Reading text ->
============================================================

Oral Presentation Australian Society for Microbiology Annual Scientific Meeting 2023

Capsule switching in an outbreak of clonal complex 11 Neisseria meningitidis in Western Australia is associated with recombination events and changes in virulence (93927)

August Mikucki 1 , Nicolie R McCluskey 1 2 , Shakeel Mowlaboccus 1 2 , Geoffrey W Coombs 2 , Mitali Sarkar-Tyson 1 , Charlene M Kahler 1
  1. The Marshall Centre for Infectious Diseases Research and Training, The University of Western Australia, Perth, WA, Australia
  2. College of Science, Health, Engineering and Education, Murdoch University, Perth, WA, Australia

Western Australia experienced an outbreak of invasive meningococcal disease (IMD) caused by serogroup W clonal complex 11 (MenW:cc11) between 2013-2020.  Successive vaccination campaigns of the ACYW conjugate vaccine in young adults and children were conducted in 2017 and 2019.  In 2019-2020, five IMD cases were caused by serogroup C (MenC) isolates. We investigated whether capsule switching to serogroup C from serogroup W impacted meningococcal virulence.

A recombination-adjusted timed phylogeny of cc11 outbreak isolates from 83 IMD cases isolated between January 2013 and June 2020 was produced using Illumina paired-read sequencing aligned to a reference genome produced from an early outbreak isolate. Recombination was assessed using the Genome Comparator tool from the Neisseria PubMLST website and manual curation. To assess the impact of capsule switching on virulence, isolates were tested for colonization of Detroit 562 epithelial cells and survival in differentiated THP-1 macrophages. Mutants in sialic acid biosynthesis (cssB), capsule polysaccharide synthesis (csc/csw), and lipopolysaccharide (LOS) sialylation (lst) were compared between three MenW and three MenC isolates.

============================================================

Input data ->
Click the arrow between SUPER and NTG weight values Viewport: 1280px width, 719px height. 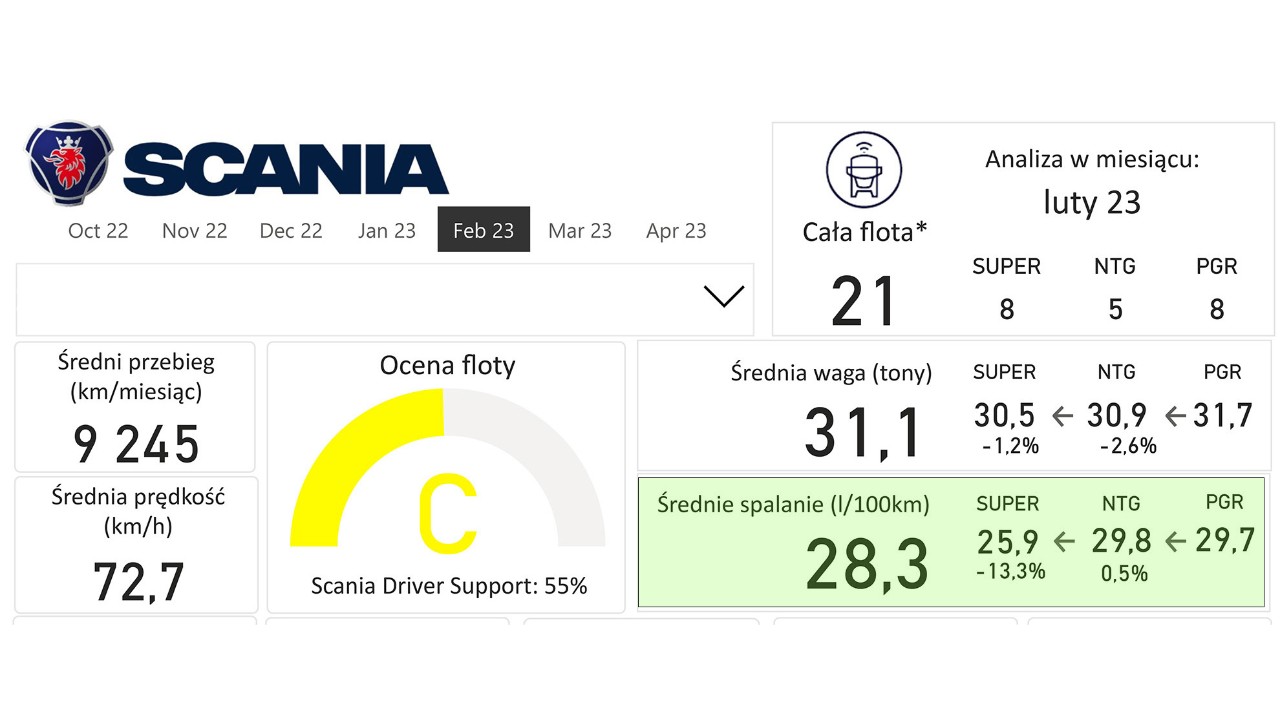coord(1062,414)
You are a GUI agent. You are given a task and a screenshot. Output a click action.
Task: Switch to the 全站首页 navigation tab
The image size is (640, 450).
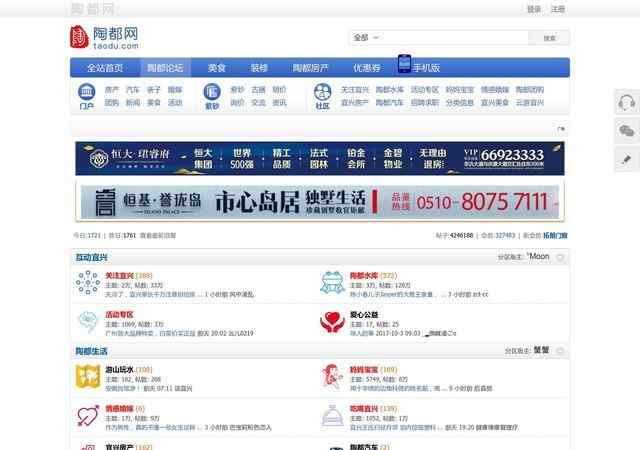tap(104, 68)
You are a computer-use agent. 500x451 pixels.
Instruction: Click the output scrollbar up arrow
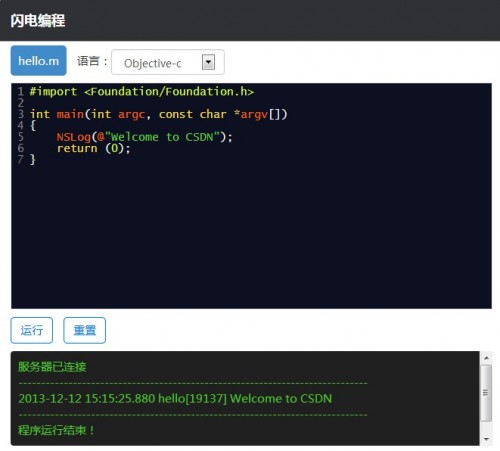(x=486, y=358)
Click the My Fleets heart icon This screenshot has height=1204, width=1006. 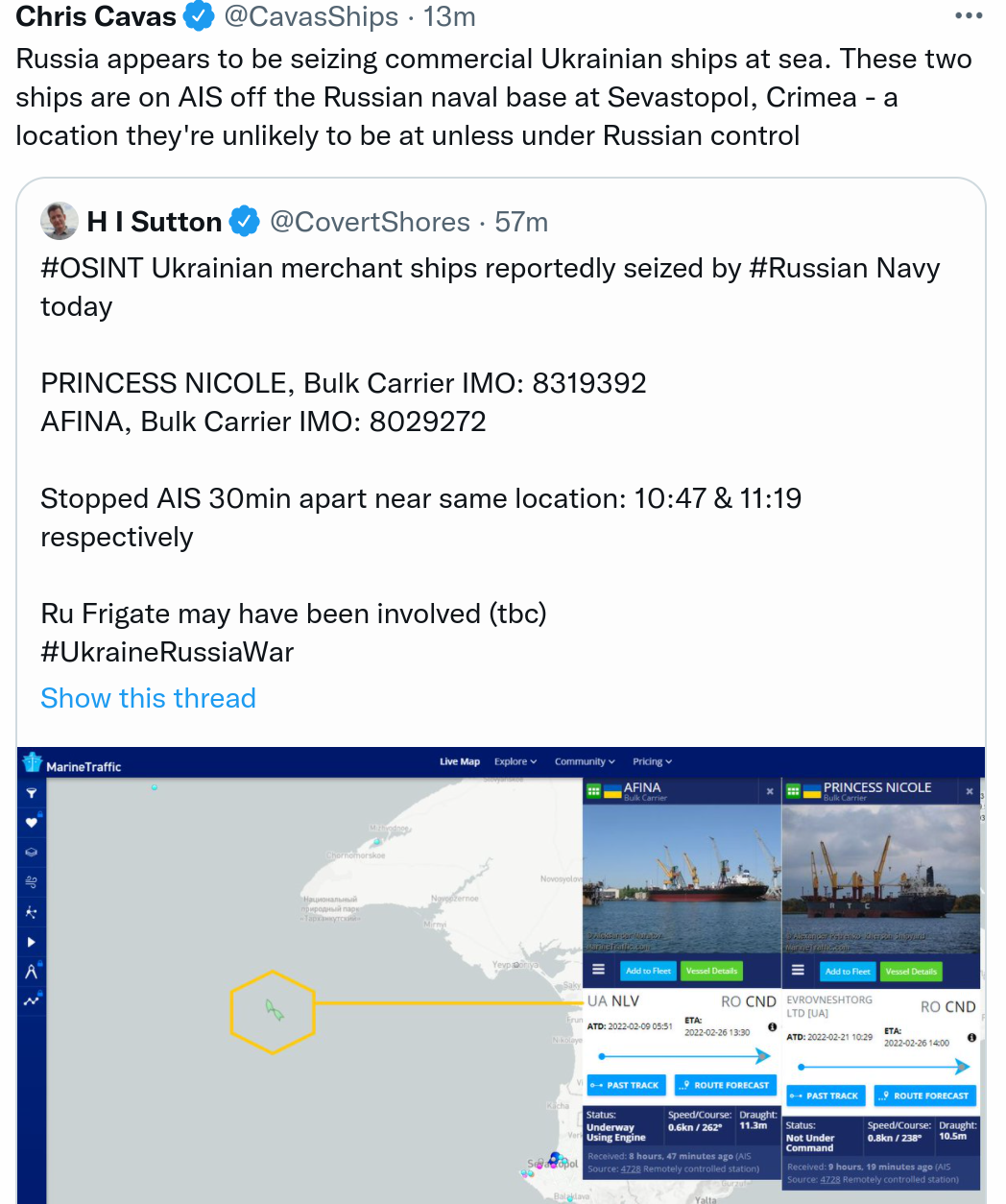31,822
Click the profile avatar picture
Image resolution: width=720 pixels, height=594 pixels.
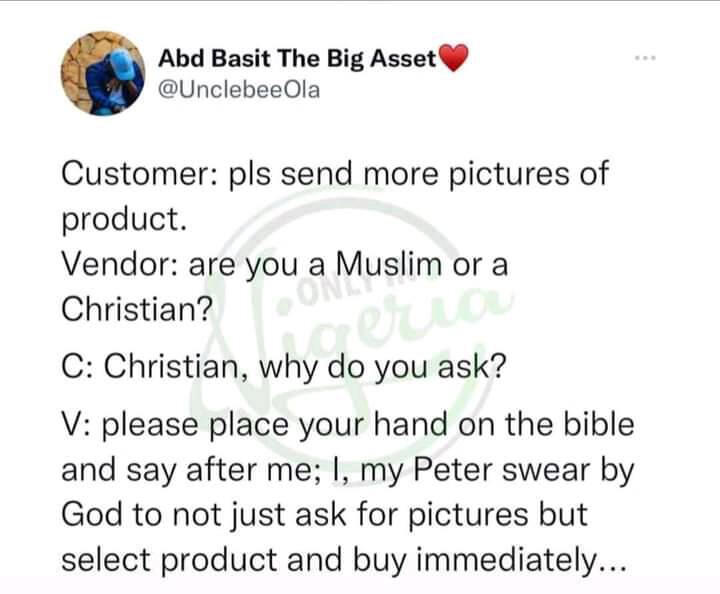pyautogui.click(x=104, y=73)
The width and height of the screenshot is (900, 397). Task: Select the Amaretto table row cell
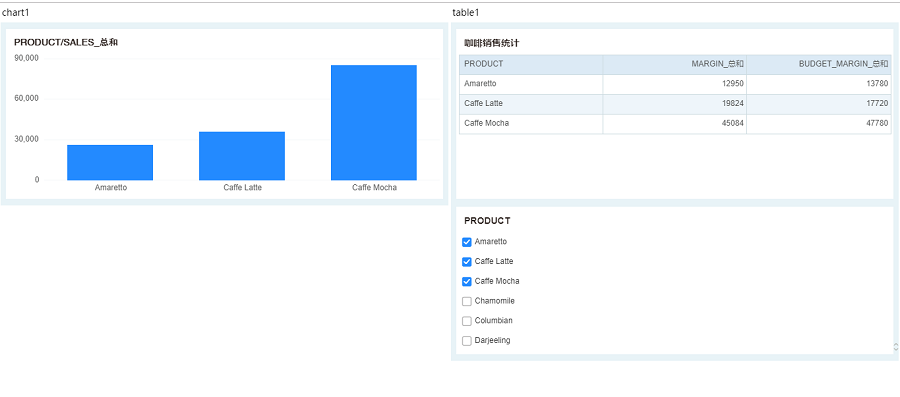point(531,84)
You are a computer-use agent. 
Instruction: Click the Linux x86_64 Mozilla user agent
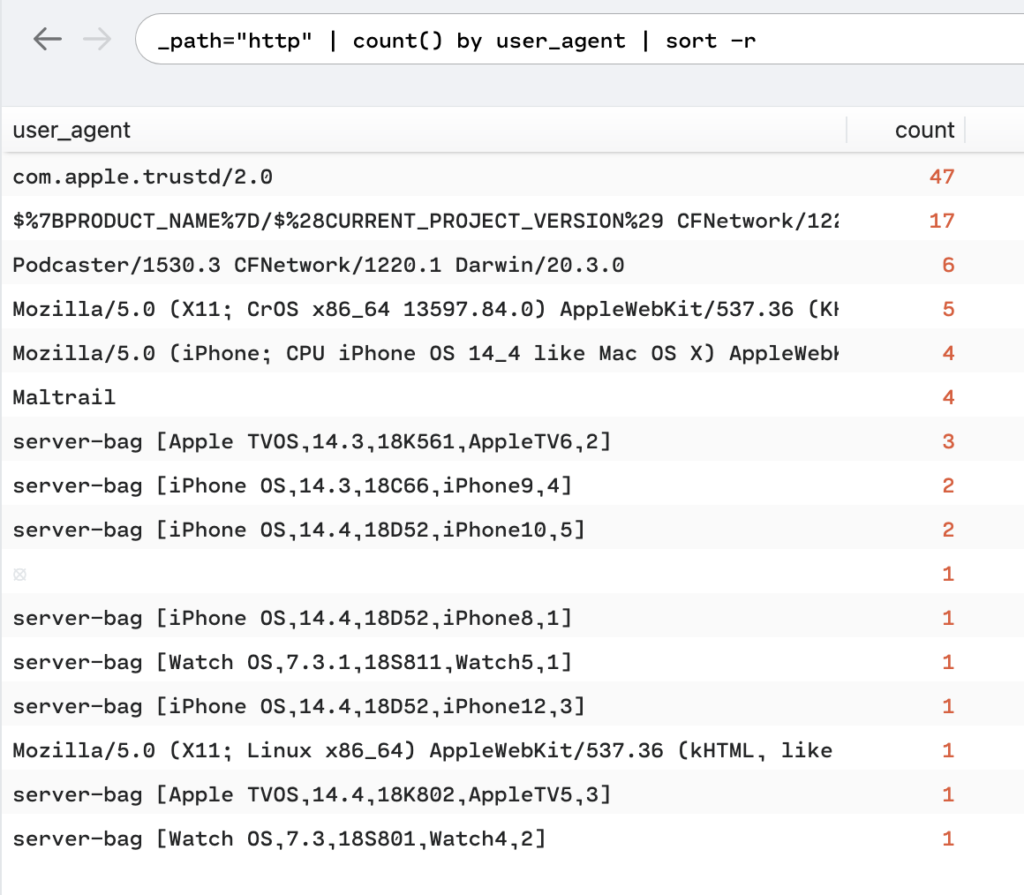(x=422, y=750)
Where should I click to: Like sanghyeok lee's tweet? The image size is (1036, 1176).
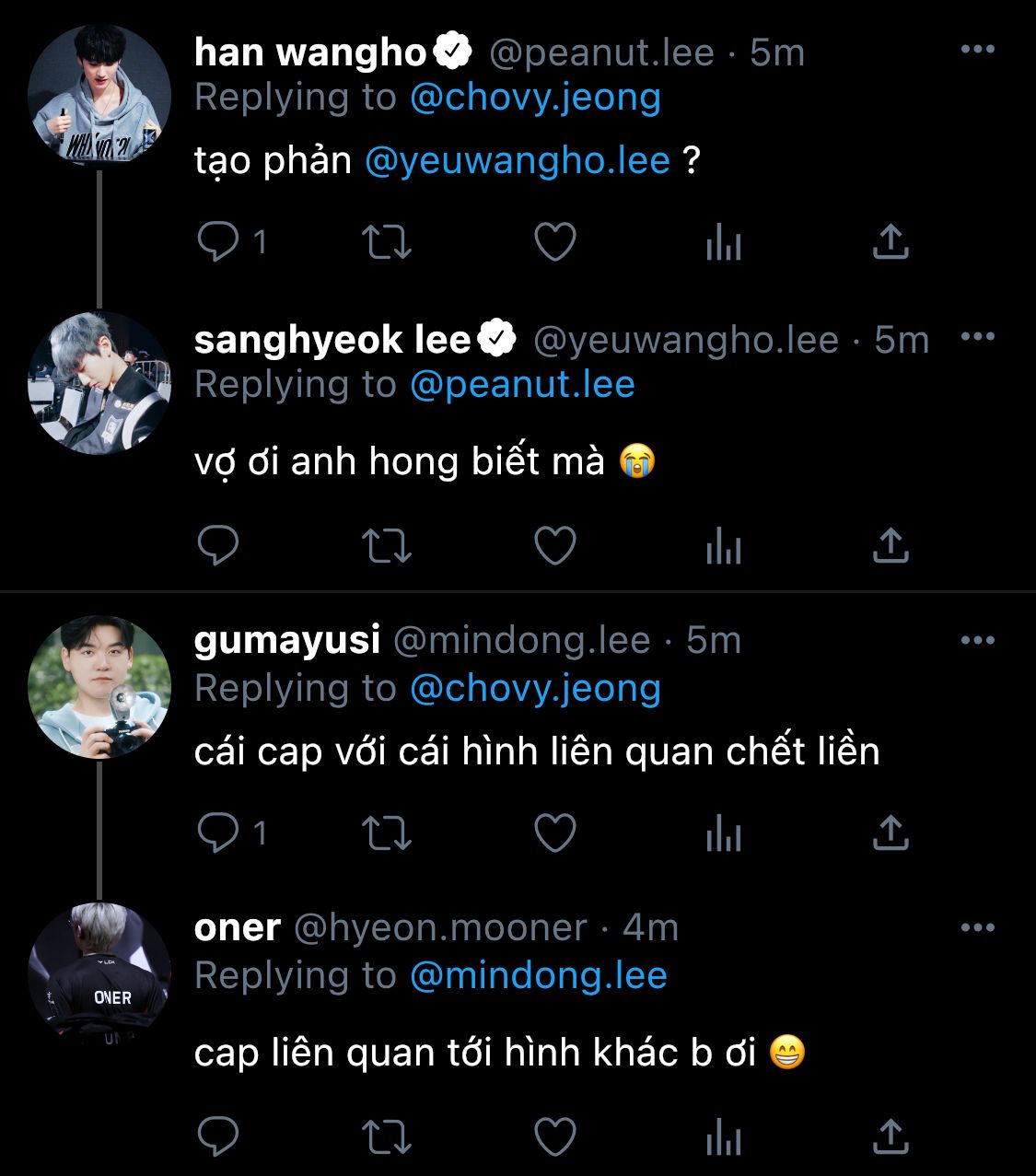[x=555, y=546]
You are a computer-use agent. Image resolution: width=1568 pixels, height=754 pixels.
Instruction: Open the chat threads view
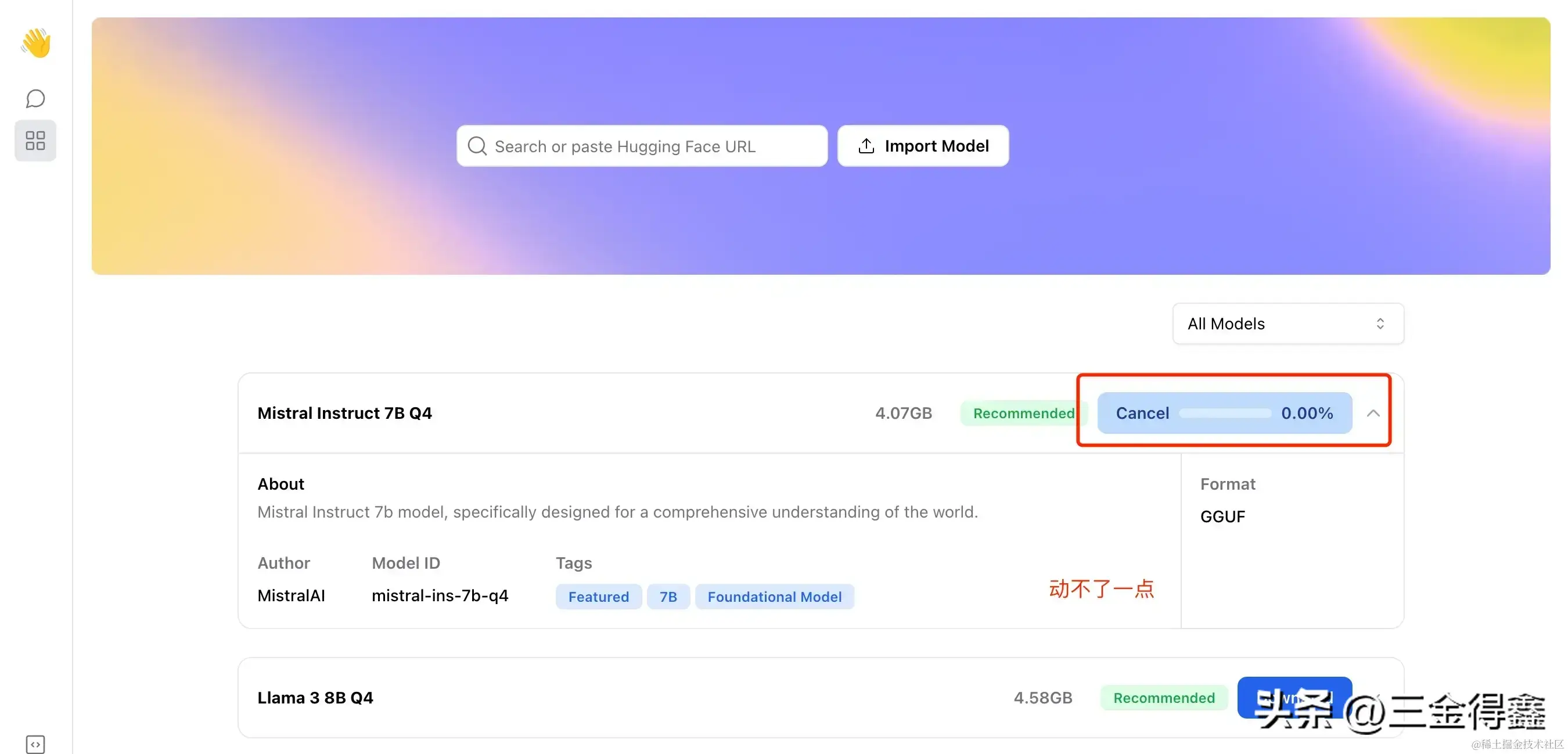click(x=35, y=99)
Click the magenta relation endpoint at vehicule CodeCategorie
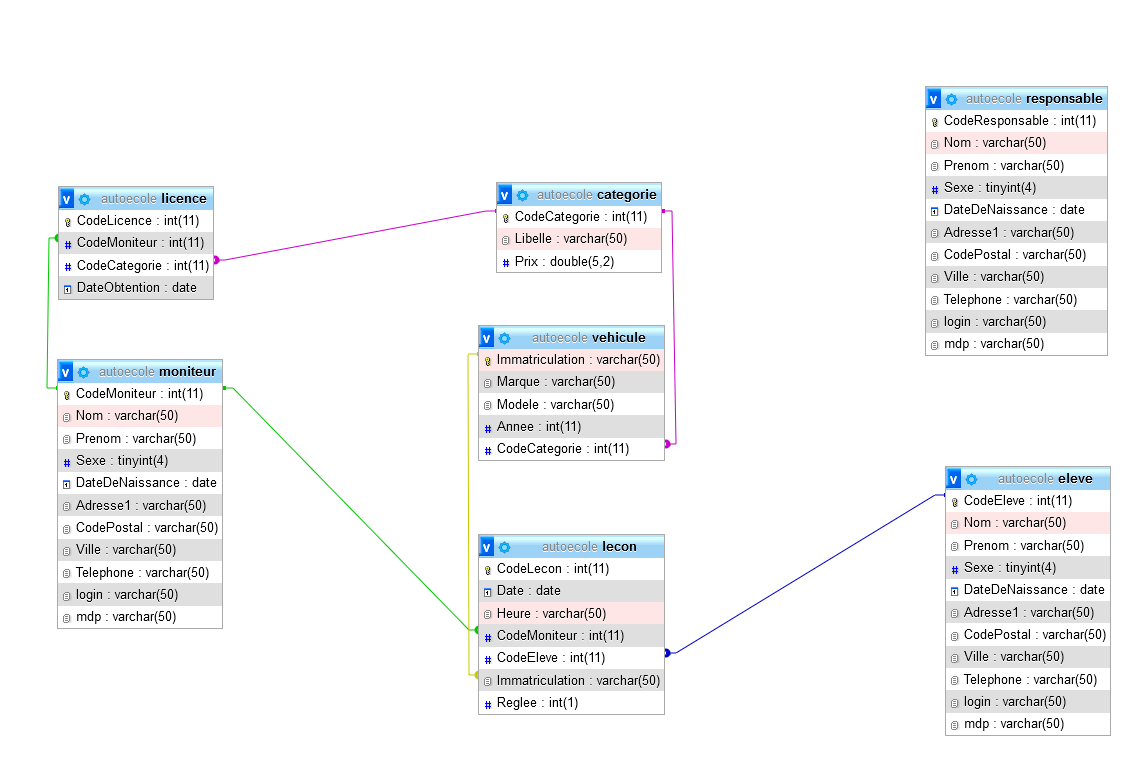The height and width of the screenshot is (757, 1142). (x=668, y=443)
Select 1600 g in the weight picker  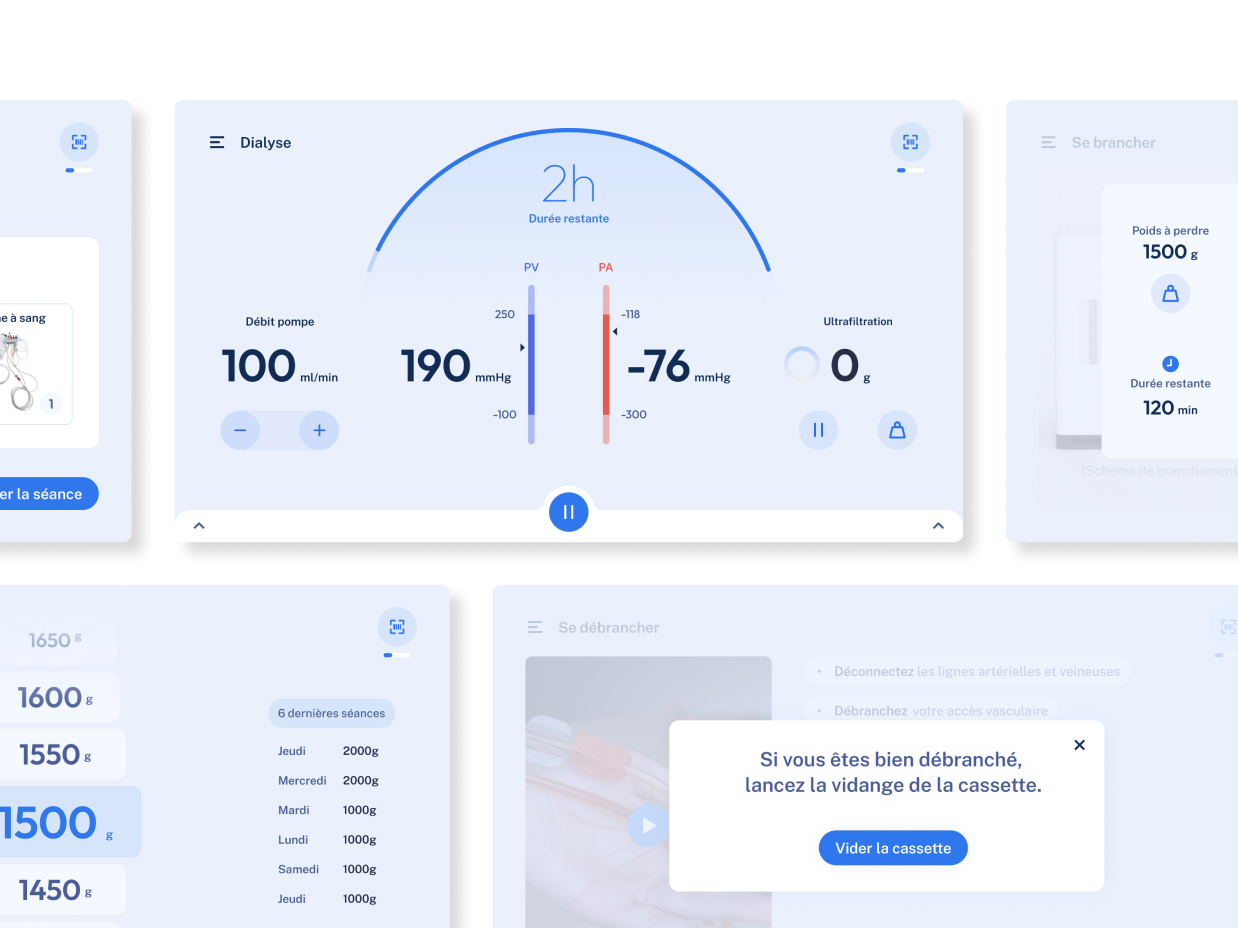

============================================================

Your task -> Rewrite the abstract's text between "August Mikucki 1" and "impacted meningococcal virulence.", inclusive, replacing "vaccination" with "immunization".

Solution for this exercise ->
August Mikucki 1 , Nicolie R McCluskey 1 2 , Shakeel Mowlaboccus 1 2 , Geoffrey W Coombs 2 , Mitali Sarkar-Tyson 1 , Charlene M Kahler 1
  1. The Marshall Centre for Infectious Diseases Research and Training, The University of Western Australia, Perth, WA, Australia
  2. College of Science, Health, Engineering and Education, Murdoch University, Perth, WA, Australia

Western Australia experienced an outbreak of invasive meningococcal disease (IMD) caused by serogroup W clonal complex 11 (MenW:cc11) between 2013-2020.  Successive immunization campaigns of the ACYW conjugate vaccine in young adults and children were conducted in 2017 and 2019.  In 2019-2020, five IMD cases were caused by serogroup C (MenC) isolates. We investigated whether capsule switching to serogroup C from serogroup W impacted meningococcal virulence.